Internet Celebrates Unlikely Beginnings With #FirstSevenJobs Hashtag

Hamilton’s Lin-Manuel Miranda was a Slushie slinger. How about you?

Trending hashtags on Twitter tend to be good for a few quick laughs or a burst of heated political discourse. But the #firstsevenjobs tag falls somewhere inbetween, shedding light on users’ backgrounds, socioeconomic statuses, and unusual opportunities they’ve found along the way.

If you’ve spent any time on Twitter this week, you might be wondering whether any successful businesspeople didn’t start out as gas station clerks—or, given how much you probably have in common with astronaut Terry Virts, perhaps you’re trying to pinpoint the moment your life went astray.

Men and women, it would appear, have tended to fall along stereotypical gender lines, with the former taking on a lot of the heavy lifting (until they didn’t anymore).

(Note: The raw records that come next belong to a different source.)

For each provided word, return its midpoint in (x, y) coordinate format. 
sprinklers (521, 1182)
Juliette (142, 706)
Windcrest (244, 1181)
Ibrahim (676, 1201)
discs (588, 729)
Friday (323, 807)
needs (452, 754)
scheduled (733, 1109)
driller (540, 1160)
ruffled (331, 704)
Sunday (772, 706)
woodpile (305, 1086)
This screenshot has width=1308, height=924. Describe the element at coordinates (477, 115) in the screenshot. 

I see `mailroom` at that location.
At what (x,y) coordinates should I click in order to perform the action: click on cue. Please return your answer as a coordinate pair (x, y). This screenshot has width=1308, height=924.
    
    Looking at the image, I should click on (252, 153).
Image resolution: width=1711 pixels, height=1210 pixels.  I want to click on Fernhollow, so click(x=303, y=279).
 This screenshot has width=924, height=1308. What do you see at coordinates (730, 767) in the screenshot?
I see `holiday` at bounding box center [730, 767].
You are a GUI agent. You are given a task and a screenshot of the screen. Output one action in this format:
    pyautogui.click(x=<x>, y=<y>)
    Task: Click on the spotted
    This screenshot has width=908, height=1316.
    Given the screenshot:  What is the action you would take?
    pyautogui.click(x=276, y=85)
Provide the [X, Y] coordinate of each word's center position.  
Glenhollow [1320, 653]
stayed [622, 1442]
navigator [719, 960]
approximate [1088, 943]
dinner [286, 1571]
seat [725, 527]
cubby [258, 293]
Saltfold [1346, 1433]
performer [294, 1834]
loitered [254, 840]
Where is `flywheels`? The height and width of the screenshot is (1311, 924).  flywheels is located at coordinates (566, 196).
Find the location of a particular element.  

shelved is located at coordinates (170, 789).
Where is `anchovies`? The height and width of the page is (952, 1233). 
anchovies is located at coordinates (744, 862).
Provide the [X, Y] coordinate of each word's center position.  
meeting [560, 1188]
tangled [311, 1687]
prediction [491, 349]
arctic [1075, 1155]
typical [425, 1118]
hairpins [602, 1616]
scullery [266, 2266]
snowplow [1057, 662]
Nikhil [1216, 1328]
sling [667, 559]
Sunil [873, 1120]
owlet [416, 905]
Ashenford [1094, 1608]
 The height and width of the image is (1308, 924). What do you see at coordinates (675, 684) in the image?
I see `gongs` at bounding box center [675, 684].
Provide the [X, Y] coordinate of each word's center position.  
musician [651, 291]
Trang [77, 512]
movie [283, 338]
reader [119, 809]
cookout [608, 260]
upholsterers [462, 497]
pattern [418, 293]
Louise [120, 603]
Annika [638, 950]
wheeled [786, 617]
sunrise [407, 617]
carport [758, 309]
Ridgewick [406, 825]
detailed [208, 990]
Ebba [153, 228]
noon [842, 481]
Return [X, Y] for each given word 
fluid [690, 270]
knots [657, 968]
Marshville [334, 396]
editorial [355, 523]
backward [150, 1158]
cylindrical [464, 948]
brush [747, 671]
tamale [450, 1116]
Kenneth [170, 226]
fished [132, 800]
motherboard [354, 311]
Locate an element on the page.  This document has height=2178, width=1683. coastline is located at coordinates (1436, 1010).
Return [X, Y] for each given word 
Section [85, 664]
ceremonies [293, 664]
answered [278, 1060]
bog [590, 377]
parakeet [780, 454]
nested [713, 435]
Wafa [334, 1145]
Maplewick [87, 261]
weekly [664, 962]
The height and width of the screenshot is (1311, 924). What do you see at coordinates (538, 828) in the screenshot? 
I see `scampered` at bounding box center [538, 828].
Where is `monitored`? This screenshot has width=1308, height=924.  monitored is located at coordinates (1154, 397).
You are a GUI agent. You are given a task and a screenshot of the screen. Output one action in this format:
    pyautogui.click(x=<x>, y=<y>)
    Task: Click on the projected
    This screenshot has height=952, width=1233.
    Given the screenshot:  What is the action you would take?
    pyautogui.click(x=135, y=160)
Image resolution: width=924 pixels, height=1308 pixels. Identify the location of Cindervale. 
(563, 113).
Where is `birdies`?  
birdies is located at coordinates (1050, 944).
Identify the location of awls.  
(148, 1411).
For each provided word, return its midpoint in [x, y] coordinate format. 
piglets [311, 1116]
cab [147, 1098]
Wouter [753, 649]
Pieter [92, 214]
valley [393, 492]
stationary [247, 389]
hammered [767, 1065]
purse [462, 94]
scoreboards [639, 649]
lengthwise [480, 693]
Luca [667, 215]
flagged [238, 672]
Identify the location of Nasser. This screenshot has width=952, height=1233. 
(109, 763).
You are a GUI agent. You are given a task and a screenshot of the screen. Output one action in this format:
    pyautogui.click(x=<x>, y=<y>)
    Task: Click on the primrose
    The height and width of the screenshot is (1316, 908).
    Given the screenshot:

The latter, of course, has had plenty of experience dealing with employment’s softer side—even if they’ve gone on to shatter a glass ceiling or two.

The war between millennials and pretty much anyone who came of age before the 2008 recession has been fierce. The winner? Probably the people who are paid for their work.

It turns out that hashtag started with a songwriter looking for inspiration. Now, it’s turned into an anthropological study of American ambition.

(Well, that—and an opportunity to mock a certain orange politician and his privileged upbringing.)